§ **Information provided**
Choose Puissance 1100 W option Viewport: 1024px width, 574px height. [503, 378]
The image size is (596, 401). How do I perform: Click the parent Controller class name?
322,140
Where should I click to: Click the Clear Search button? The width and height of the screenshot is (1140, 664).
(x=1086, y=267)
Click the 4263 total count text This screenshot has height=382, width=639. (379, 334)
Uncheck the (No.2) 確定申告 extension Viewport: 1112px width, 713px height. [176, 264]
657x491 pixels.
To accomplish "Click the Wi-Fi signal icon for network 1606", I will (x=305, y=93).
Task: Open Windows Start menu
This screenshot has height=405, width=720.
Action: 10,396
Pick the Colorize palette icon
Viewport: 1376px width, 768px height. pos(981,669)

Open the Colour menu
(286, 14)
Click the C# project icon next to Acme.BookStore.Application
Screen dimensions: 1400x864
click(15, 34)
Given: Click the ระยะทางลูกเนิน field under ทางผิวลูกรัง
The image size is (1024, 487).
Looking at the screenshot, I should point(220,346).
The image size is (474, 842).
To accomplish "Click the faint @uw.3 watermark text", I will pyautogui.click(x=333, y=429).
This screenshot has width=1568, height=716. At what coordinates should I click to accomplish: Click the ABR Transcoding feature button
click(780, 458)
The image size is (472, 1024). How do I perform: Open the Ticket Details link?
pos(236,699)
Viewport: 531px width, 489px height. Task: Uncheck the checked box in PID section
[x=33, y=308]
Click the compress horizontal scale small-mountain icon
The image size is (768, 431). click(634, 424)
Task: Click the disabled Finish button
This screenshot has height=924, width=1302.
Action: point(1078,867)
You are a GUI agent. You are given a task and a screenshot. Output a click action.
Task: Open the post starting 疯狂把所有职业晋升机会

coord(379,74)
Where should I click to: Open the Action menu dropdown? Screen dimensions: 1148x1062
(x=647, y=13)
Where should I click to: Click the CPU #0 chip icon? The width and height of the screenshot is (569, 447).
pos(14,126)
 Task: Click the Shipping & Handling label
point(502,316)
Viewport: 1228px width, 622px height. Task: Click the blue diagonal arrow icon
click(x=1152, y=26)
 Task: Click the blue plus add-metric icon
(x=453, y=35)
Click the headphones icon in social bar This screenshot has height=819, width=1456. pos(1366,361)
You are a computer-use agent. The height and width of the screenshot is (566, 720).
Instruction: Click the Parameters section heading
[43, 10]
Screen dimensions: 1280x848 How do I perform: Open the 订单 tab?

§ **Exercise task**
Copy the material above line for line, keeping every character unchanged.

§ **Solution to the problem**
Choose Puissance 1100 W option Viewport: 1024px width, 574px height. [503, 378]
The image size is (596, 401). How do I perform: Click the parent Controller class name?
322,140
Where should I click to: Click the Clear Search button? The width and height of the screenshot is (1140, 664).
(x=1086, y=267)
Click the 4263 total count text This screenshot has height=382, width=639. (379, 334)
Uncheck the (No.2) 確定申告 extension Viewport: 1112px width, 713px height. [176, 264]
657x491 pixels.
To accomplish "Click the Wi-Fi signal icon for network 1606", I will (x=305, y=93).
Task: Open Windows Start menu
This screenshot has height=405, width=720.
Action: 10,396
Pick the Colorize palette icon
Viewport: 1376px width, 768px height. pos(981,669)

Open the Colour menu
(286, 14)
Click the C# project icon next to Acme.BookStore.Application
Screen dimensions: 1400x864
click(15, 34)
Given: Click the ระยะทางลูกเนิน field under ทางผิวลูกรัง
The image size is (1024, 487).
Looking at the screenshot, I should point(220,346).
The image size is (474, 842).
To accomplish "Click the faint @uw.3 watermark text", I will pyautogui.click(x=333, y=429).
This screenshot has width=1568, height=716. At what coordinates should I click to accomplish: Click the ABR Transcoding feature button
click(780, 458)
The image size is (472, 1024). How do I perform: Open the Ticket Details link?
pos(236,699)
Viewport: 531px width, 489px height. Task: Uncheck the checked box in PID section
[x=33, y=308]
Click the compress horizontal scale small-mountain icon
The image size is (768, 431). click(634, 424)
Task: Click the disabled Finish button
This screenshot has height=924, width=1302.
Action: point(1078,867)
You are a GUI agent. You are given a task and a screenshot. Output a click action.
Task: Open the post starting 疯狂把所有职业晋升机会

coord(379,74)
Where should I click to: Open the Action menu dropdown? Screen dimensions: 1148x1062
(x=647, y=13)
Where should I click to: Click the CPU #0 chip icon? The width and height of the screenshot is (569, 447).
pos(14,126)
 Task: Click the Shipping & Handling label
point(502,316)
Viewport: 1228px width, 622px height. Task: Click the blue diagonal arrow icon
click(x=1152, y=26)
 Task: Click the blue plus add-metric icon
(x=453, y=35)
Click the headphones icon in social bar This screenshot has height=819, width=1456. pos(1366,361)
You are a computer-use agent. The height and width of the screenshot is (566, 720).
Instruction: Click the Parameters section heading
[43, 10]
Screen dimensions: 1280x848 How do I perform: Open the 订单 tab?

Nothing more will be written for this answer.